The use of condoms can reduce the risk of sexually transmitted infections (STIs) including the human
immunodeficiency virus (HIV) infection. We conducted this study to determine factors that impact condom use among
patients attending an STI clinic in Montego Bay, Jamaica. A questionnaire containing sections on socio-demographic
characteristics, knowledge of STIs and HIV, preventive measures for STI/HIV transmission and sexual practices
including condom use was administered to 212 participants. Using logistic regression, we determined the relationship
between the different factors and condom use during the last sexual episode. Approximately 43% of study participants
reported condom use during the last sexual episode. Employment (OR=2.2; 95%CI=1.1-4.1) and greater knowledge of
STIs (OR=1.9, 95%CI=1.02-3.6) were associated with increased likelihood of condom use during the last sexual episode.

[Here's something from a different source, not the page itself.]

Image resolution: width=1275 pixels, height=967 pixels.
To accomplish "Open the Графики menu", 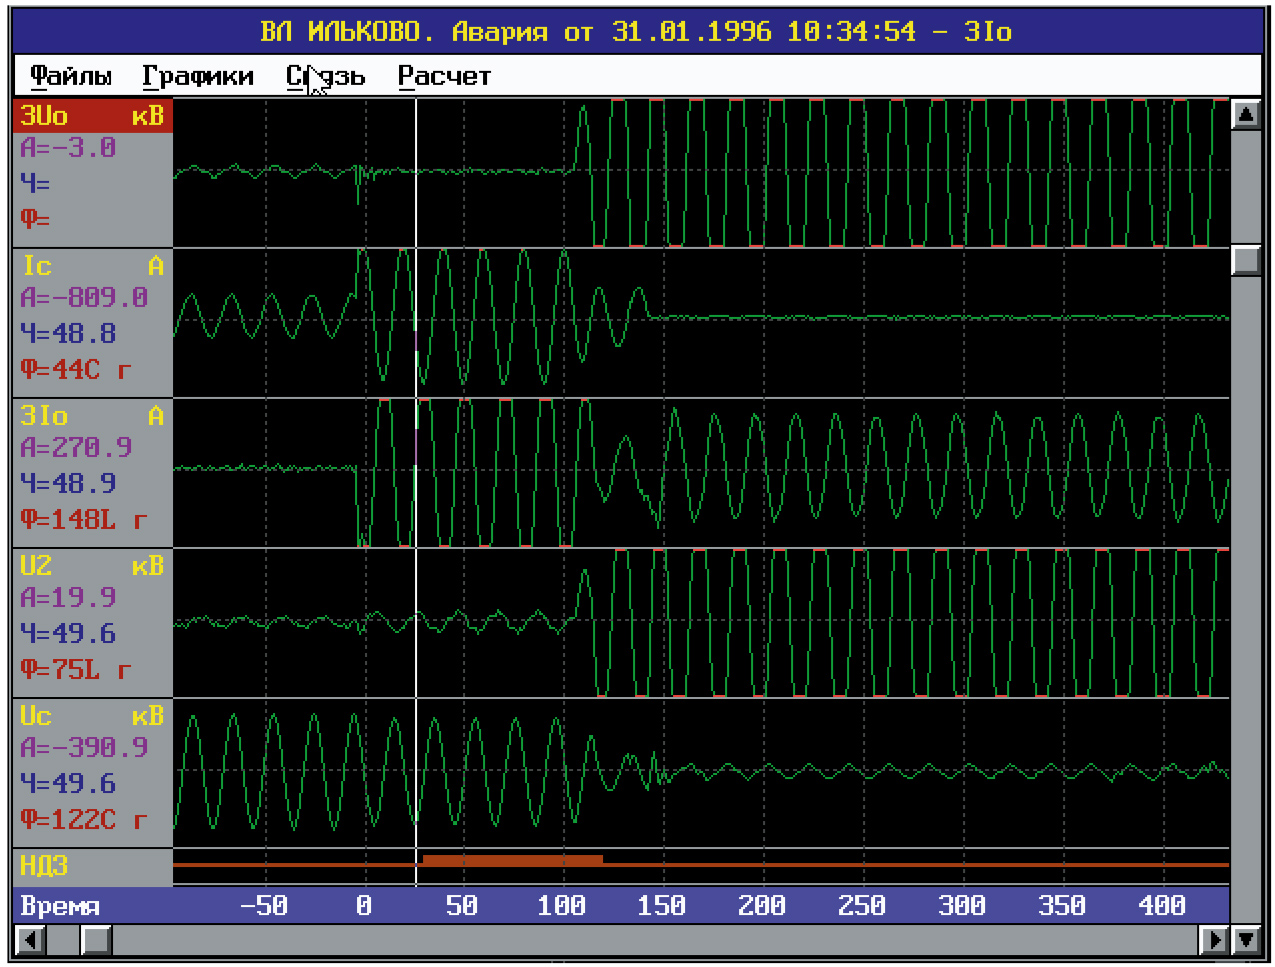I will tap(198, 76).
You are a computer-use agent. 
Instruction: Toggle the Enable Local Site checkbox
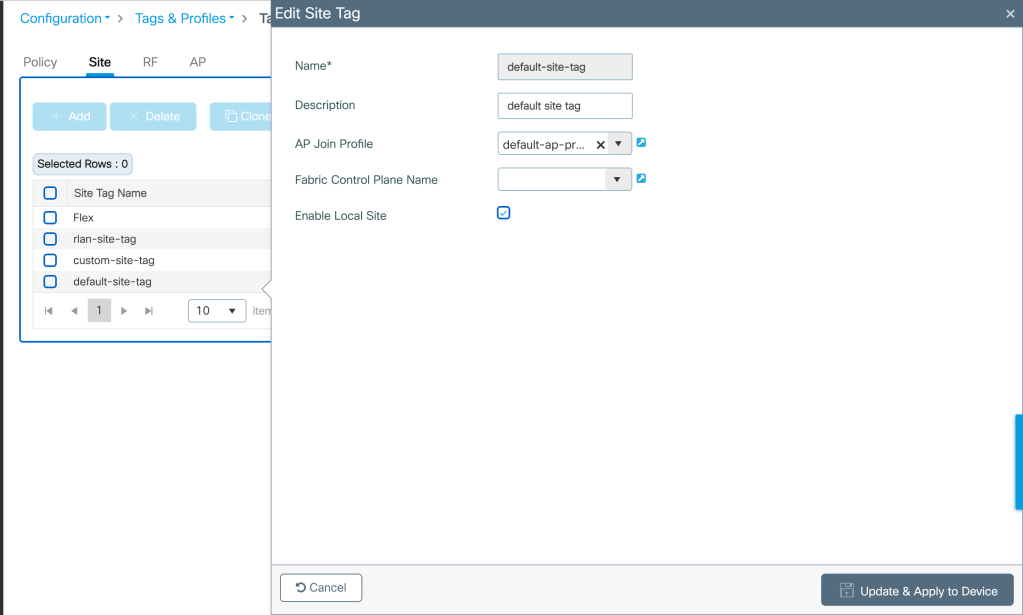504,213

Having multiple sexual partners was associated with decreased likelihood to report condom use (OR=0.3, 95%CI=0.1-
0.9). Also, persons belonging to a religious organization were less likely to report condom use (OR=0.5, 95%CI=0.2-0.9).
The results of this study can be used in formulating effective strategies to increase condom use in Montego Bay. This
would decrease the transmission of STIs and HIV.